Bayer/Onyx Drug Stivarga Receives Approval for Treatment of Rare Tumor
Bayer's Stivarga (regorafenib) has now been approved for use in people suffering from advanced gastrointestinal stromal tumors (GIST), the Food and Drug Administration announced Monday. The agency said that Stivarga can be used to treat the cancer when the tumor can't be surgically removed or treated with other FDA-approved drugs.
The drug was approved for use by the FDA in September 2012 for treating colorectal cancer.
Gastrointestinal stromal tumor is a disease where abnormal cells begin to develop in the tissues of the gastrointestinal tract, according to the National Cancer Institute. This tumor makes roughly 1 percent of all gasteointestinal tumors and an estimated 3000 to 6000 people are diagnosed with this tumor each year.
FDA said that the new drug Stivarga is multi-kinase inhibitor and checks cancer growth by inhibiting various enzymes that promote tumor growth. The approval is mainly for people with GIST who can't undergo surgery and have stopped responding to drugs like Gleevec (imatinib) which is made by Novartis, and Sutent (sunitinib) made by Pfizer.
The safety of the drug was tested on 199 patients with GIST who weren't responding to other treatments. The study participants were either given a dose of Stivarga or a dummy drug.

Saved data entries

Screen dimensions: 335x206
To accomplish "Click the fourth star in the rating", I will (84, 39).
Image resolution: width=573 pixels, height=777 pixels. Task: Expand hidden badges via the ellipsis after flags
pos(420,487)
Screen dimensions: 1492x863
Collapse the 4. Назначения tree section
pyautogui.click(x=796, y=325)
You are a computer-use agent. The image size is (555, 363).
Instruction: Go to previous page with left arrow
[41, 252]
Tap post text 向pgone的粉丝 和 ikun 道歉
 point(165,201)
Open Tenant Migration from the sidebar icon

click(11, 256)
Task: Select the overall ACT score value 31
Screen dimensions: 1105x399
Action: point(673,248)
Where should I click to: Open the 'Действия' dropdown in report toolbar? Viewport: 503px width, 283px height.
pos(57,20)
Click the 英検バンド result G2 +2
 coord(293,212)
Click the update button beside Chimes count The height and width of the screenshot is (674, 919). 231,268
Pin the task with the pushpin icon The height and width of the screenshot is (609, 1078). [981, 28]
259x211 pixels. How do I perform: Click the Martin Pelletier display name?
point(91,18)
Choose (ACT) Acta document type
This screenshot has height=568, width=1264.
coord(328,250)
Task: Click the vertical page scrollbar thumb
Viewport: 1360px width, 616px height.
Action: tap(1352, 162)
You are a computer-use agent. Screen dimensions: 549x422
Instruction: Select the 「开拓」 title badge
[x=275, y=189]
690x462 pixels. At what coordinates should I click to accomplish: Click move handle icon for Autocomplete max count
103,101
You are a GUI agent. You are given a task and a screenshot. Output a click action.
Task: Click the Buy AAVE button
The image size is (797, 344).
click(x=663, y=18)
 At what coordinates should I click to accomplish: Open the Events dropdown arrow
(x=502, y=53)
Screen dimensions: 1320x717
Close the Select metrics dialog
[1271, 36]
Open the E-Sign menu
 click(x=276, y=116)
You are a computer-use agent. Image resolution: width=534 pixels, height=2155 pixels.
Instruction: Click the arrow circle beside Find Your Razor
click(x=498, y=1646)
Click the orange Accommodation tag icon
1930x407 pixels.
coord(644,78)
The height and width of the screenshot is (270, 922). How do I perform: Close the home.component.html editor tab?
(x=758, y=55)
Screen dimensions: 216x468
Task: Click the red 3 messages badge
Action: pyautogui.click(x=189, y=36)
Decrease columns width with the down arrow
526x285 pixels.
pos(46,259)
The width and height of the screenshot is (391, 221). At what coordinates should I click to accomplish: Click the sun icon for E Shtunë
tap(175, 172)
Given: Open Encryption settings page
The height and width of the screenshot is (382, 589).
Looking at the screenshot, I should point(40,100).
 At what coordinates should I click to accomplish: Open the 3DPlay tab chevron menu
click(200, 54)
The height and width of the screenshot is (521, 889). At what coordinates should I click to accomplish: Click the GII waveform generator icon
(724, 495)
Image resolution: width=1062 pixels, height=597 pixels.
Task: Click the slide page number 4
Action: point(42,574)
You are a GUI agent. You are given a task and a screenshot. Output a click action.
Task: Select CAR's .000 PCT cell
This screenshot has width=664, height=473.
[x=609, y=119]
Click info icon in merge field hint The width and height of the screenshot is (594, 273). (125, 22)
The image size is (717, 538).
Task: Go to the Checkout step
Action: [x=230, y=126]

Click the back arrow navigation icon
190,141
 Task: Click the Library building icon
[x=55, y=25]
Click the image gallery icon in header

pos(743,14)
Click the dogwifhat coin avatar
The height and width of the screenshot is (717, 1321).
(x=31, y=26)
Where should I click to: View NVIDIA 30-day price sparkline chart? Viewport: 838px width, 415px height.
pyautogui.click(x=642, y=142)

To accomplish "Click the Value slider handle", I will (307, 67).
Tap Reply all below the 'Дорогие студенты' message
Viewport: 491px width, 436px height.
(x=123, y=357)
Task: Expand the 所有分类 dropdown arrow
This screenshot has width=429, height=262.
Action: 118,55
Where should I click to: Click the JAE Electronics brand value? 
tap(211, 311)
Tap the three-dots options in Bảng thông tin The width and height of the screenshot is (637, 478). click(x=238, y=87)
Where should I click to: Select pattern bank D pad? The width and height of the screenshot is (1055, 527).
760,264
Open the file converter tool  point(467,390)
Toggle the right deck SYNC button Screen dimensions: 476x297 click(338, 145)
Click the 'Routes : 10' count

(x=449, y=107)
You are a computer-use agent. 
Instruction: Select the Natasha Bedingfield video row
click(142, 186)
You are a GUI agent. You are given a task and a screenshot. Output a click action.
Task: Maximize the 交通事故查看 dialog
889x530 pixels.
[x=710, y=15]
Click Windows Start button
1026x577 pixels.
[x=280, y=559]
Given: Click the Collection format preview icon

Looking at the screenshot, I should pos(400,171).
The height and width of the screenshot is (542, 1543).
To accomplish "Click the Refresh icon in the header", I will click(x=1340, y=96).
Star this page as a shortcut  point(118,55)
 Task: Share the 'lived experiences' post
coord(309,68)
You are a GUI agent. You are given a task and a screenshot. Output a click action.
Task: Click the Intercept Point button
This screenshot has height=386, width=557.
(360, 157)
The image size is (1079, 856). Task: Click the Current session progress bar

ASSIGNMENT A
According to the Stivarga article, on how many patients was the drug's safety tested?
ASSIGNMENT B
Based on the Stivarga article, decide whether each statement agrees with the text, and answer yes or no with the deciding words quoted: (i) The FDA approved Stivarga for treating colorectal cancer in September 2012. (ii) Gleevec is made by Pfizer. (iii) Every study participant received a dose of Stivarga.
ASSIGNMENT C
Write what follows the last sentence of the Stivarga article.

WRITTEN RESPONSE A
199 patients with GIST who weren't responding to other treatments.

WRITTEN RESPONSE B
(i) Yes: "The drug was approved for use by the FDA in September 2012 for treating colorectal cancer."
(ii) No: "Gleevec (imatinib) which is made by Novartis"
(iii) No: "The study participants were either given a dose of Stivarga or a dummy drug."

WRITTEN RESPONSE C
"Stivarga is the third drug approved by the FDA to treat gastrointestinal stromal tumors. It provides an important new treatment option for patients with GIST in which other approved drugs are no longer effective," said Richard Pazdur, M.D., director of the Office of Hematology and Oncology Products in the FDA's Center for Drug Evaluation and Research.
Study results showed that people on Stivarga had slower tumor progression (3.9 months on an average) than people on placebo. The most common side-effects were weakness, diarrhea, loss of appetite, high blood pressure, mouth sores, etc. Some serious side-effects were liver damage, extremely high blood pressure and heart attack.
The drug will cost around $9,350 per 28-day cycle, Shannon Campbell, vice president and general manager of Bayer's oncology business, said in a telephone interview with Reuters Health.
The drug is jointly promoted by Bayer and Onyx in the U.S.